Exercise –
Scan the data beneath this task and copy each line that includes "will".

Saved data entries
══════
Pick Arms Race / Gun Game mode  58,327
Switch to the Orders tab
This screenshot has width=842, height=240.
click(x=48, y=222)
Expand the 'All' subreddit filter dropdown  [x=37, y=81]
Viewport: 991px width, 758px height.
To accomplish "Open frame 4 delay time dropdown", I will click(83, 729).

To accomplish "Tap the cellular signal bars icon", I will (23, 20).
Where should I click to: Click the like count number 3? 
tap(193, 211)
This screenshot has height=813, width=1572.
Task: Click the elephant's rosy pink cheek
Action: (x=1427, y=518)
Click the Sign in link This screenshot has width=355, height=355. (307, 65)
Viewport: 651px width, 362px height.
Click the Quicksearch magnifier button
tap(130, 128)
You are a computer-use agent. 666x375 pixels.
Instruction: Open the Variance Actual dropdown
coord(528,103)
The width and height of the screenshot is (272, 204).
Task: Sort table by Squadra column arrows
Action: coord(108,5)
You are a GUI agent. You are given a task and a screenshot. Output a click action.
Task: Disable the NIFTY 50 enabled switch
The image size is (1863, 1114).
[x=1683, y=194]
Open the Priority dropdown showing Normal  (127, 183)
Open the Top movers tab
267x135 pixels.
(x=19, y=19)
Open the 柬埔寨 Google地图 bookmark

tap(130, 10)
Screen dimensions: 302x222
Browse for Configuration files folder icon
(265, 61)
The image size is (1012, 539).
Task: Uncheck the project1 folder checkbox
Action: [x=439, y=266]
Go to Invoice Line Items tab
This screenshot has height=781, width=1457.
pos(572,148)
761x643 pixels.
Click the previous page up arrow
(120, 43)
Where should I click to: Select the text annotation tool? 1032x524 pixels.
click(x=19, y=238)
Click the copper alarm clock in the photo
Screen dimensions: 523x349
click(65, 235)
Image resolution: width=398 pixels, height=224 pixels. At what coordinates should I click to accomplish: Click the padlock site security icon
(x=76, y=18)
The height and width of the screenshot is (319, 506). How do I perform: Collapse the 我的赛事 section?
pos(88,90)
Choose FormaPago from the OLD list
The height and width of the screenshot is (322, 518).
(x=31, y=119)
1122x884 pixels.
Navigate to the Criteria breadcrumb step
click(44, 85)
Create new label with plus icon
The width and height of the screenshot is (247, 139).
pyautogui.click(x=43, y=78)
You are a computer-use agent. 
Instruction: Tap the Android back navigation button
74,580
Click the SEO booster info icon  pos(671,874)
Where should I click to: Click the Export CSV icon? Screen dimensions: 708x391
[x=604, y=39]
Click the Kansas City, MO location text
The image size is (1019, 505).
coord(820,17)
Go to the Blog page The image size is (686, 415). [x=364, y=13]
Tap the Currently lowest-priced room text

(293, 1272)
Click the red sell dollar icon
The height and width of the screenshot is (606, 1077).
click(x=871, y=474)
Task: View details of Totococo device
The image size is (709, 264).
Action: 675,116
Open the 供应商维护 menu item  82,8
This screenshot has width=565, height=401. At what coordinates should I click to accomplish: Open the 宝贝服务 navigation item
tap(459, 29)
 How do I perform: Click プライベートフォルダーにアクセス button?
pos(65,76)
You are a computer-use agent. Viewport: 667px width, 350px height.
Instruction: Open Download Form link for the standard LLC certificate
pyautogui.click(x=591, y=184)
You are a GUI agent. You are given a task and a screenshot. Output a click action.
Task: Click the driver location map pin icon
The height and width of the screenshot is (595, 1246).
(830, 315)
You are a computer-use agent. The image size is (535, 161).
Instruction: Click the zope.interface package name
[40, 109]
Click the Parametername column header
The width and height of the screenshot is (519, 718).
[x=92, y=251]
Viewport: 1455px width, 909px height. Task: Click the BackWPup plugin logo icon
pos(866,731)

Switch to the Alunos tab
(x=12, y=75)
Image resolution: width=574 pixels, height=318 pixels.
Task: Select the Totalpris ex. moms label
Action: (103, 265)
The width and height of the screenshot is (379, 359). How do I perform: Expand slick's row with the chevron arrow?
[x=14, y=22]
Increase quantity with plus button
══════
Exercise answer –
To accomplish "Open frame 4 delay time dropdown", I will click(83, 729).
To accomplish "Tap the cellular signal bars icon", I will (23, 20).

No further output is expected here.